Hinzu kommt die Frage der Sicherheit. Wer garantiert, dass Rückkehrer nicht verfolgt werden? Al-Scharaas Regime ist keine Demokratie. Dissidenten verschwinden, Folter ist dokumentiert, Rechtsstaatlichkeit existiert kaum. Wer nach Syrien zurückkehrt, begibt sich in Gefahr. Die Bundesregierung nimmt das in Kauf.
„Allahu Akbar"-Rufe vor Schloss Bellevue – Demonstranten feiern al-Scharaa
Der Besuch begann bereits am Sonntag und wurde von Demonstrationen begleitet. Anhänger al-Scharaas versammelten sich in Berlin und begrüßten ihn mit „Allahu Akbar"-Rufen. Am Montag sind zahlreiche weitere Kundgebungen angemeldet, darunter eine, die den Machthaber ausdrücklich willkommen heißt.
Die Szenen sind brisant. Ein ausländischer Staatschef wird in der deutschen Hauptstadt mit islamischen Schlachtrufen empfangen – vor dem Amtssitz des Bundespräsidenten. Für Kritiker ist das ein Symbol für die verfehlte Migrationspolitik der vergangenen Jahre. Für Befürworter ist es Ausdruck von Meinungsfreiheit und demokratischem Protest.
Auch Gegenproteste sind angekündigt. Die Kurdische Gemeinde mobilisiert, Menschenrechtsgruppen schließen sich an. Berlin wird zum Schlachtfeld der Meinungen – und al-Scharaa steht im Zentrum.

Steinmeier empfängt al-Scharaa – Merz-Treffen folgt
Der offizielle Teil des Besuchs startete am Montag mit einem Treffen mit Bundespräsident Frank-Walter Steinmeier. Danach ist auch eine Zusammenkunft mit Bundeskanzler Friedrich Merz geplant. Beide Termine sind hochsymbolisch. Steinmeier repräsentiert den deutschen Staat, Merz die Regierung. Wer al-Scharaa empfängt, erkennt ihn als legitimen Partner an.
Die Bundesregierung argumentiert, dass Diplomatie nicht Sympathie bedeute. Man könne mit jedem reden, auch mit umstrittenen Akteuren. Doch die Grenze zwischen Dialog und Legitimierung ist fließend. Wer al-Scharaa protokollarisch hofiert, sendet ein Signal: Deutschland akzeptiert seine Herrschaft.

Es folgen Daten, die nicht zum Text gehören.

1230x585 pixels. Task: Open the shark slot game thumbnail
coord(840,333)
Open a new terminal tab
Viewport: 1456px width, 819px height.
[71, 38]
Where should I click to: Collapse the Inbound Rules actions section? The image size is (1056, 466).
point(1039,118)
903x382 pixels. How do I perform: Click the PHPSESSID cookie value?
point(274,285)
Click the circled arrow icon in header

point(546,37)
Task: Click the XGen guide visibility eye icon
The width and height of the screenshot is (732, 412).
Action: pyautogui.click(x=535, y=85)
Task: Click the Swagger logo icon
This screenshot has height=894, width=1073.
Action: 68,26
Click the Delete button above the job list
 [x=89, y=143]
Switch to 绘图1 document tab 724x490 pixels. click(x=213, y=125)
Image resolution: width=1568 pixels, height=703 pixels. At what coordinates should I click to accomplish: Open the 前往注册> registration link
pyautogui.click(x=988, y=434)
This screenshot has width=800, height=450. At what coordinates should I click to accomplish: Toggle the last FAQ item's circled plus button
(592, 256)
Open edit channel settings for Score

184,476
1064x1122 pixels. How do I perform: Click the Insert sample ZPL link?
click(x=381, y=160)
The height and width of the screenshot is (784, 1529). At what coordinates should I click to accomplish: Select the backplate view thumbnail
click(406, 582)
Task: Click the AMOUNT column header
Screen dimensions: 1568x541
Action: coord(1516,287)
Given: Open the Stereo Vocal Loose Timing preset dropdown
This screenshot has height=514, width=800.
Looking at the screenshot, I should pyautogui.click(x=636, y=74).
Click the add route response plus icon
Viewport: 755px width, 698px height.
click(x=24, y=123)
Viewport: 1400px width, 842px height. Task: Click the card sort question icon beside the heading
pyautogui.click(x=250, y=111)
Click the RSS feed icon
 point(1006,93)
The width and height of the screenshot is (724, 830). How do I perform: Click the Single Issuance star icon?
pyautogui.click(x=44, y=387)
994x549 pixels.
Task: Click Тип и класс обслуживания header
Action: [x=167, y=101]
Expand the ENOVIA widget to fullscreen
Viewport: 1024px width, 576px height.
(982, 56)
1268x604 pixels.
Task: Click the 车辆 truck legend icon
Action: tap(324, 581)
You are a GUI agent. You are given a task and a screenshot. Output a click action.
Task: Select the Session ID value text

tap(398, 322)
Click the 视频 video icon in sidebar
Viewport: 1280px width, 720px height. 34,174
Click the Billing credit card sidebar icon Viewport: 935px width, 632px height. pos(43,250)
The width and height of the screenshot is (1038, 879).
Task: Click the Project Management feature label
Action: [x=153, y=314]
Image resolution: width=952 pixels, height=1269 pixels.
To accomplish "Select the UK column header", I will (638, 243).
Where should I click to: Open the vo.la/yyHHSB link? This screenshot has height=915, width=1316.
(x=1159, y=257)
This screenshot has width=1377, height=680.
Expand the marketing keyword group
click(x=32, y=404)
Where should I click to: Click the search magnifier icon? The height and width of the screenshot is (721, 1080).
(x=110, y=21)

Für die Opposition ist das unerträglich. Für die Regierung alternativlos. Die Frage bleibt: Was wiegt schwerer – moralische Prinzipien oder pragmatische Interessen? Die Antwort wird die deutsche Politik in den kommenden Monaten prägen.
Was kommt nach dem Besuch – Abschiebungen oder Abschiebestopp?
Die eigentliche Frage ist nicht, ob al-Scharaa in Berlin empfangen wird, sondern was danach passiert. Wird die Bundesregierung Massenabschiebungen vorbereiten, wie die AfD fordert? Oder wird sie einen Abschiebestopp verhängen, wie Pro Asyl verlangt? Beides gleichzeitig geht nicht.
Die Bundesregierung laviert. Einerseits betont sie, dass Syrien noch nicht sicher sei. Andererseits verhandelt sie mit al-Scharaa über Rückführungen. Der Widerspruch ist offensichtlich. Entweder ist Syrien sicher – dann müssen Syrer zurück. Oder es ist unsicher – dann darf niemand abgeschoben werden.
Die Wahrheit liegt irgendwo dazwischen. Syrien ist für manche sicher, für andere nicht. Wer mit dem Regime kooperiert, hat wenig zu befürchten. Wer dagegen opponierte, riskiert sein Leben. Die Bundesregierung müsste also individuell prüfen – doch dafür fehlen Kapazitäten und Willen. Also bleibt das Chaos.